The introduction of ad hominem attacks has clouded the issue, but I think that Derbyshire wins it on the essential point: did the billions of taxpayer dollars the Bush Administration sent to Africa serve America’s best interests?  Clearly not, I should think.  Did they help Dubya and the other crooks under his command (such as Wehner) sleep better at night?  Judging by Wehner’s smug responses, they clearly did.

Shocking

November 16, 2010

There is nothing to disagree with in this Eugene Robinson column. 

Anyone who claims to be a deficit hawk but refuses to consider cuts in defense spending should be treated exactly the same as someone who claims to be a health nut but refuses to quit smoking.

That’s Pretty Spot On

November 11, 2010

The last paragraph in Joel Klein’s Time article on Dubya’s memoir almost perfectly captures my feelings toward the former President.  In fact, it’s probably what the majority of Americans think now. 

Here’s how Klein concludes: “far too much testosterone was spent kicking irrelevant butts and landing, breathless with self-regard, on carrier decks to celebrate victories that were Pyrrhic at best. We struggle to recover from the thoughtless carnage of his tenure.”

Amen to that.

By The End Of January 2011

November 4, 2010

Randal Paul will be the junior Republican Senator from Kentucky.  David Frum will still be a neocon hack

Obviously Rand Paul’s election is the most vital of this week’s election results, but closer to home, Keith Fimian’s narrow loss to Gerry Connolly hurts.  To some extent I think that the excessive (and largely accurate) pre-election chatter about the looming GOP blowout hurt Fimian and other candidates in more liberal parts of the country.  No doubt there were a number of Democratic voters in Fairfax County who grew concerned about the prospects of a Republican landslide and decided to do what they could to mitigate the blow.  Now I just hope that Paul sticks to his convictions.

We Finally Have An Answer

October 27, 2010

Question: “How dumb do you have to be to still think that the United States can win in Afghanistan?”

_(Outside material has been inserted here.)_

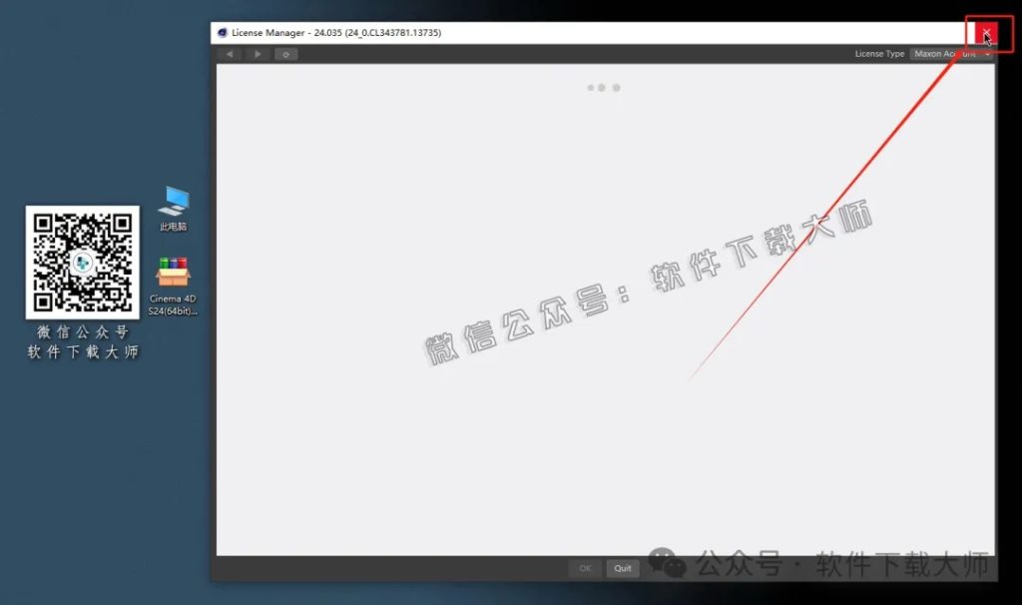Click the dropdown chevron next to Maxon Account

click(x=988, y=54)
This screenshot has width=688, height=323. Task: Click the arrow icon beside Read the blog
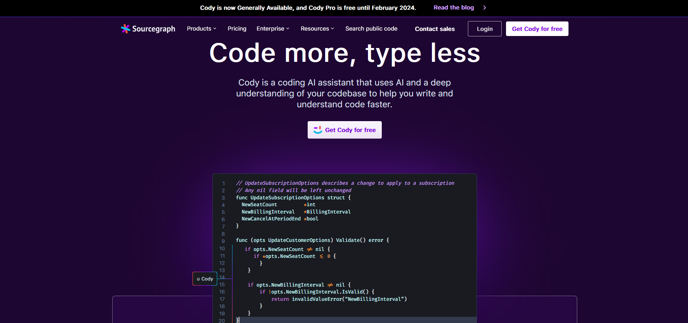coord(485,8)
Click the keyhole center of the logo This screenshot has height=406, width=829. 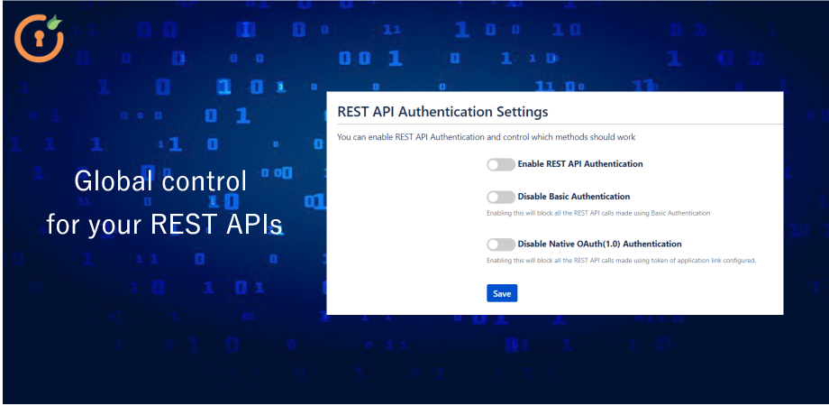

Answer: As dumb as Max Boot.

Barry Knows Best

October 21, 2010

Katrina vanden Heuvel would be a lot less fun if she weren’t such a humorless, earnest leftie.  A lot less fun to laugh at, that is.  Vanden Heuvel, a woman with about as much of a common touch as Queen Elizabeth II, takes to the Post website to defend her crush, President Obama, from Michael Gerson’s accusation of snobbery:

“Obama is understandably chagrined by the millions of Americans who cling — for any reason — to extreme policies that promise to strip them of medical care, safe food, and unemployment protection.”

Stupid yokels — why don’t they just sit back and let the all-benevolent Obama run their lives?  I feel so bad for Obama that he has such rotten subjects — oops, sorry, citizens, citizens!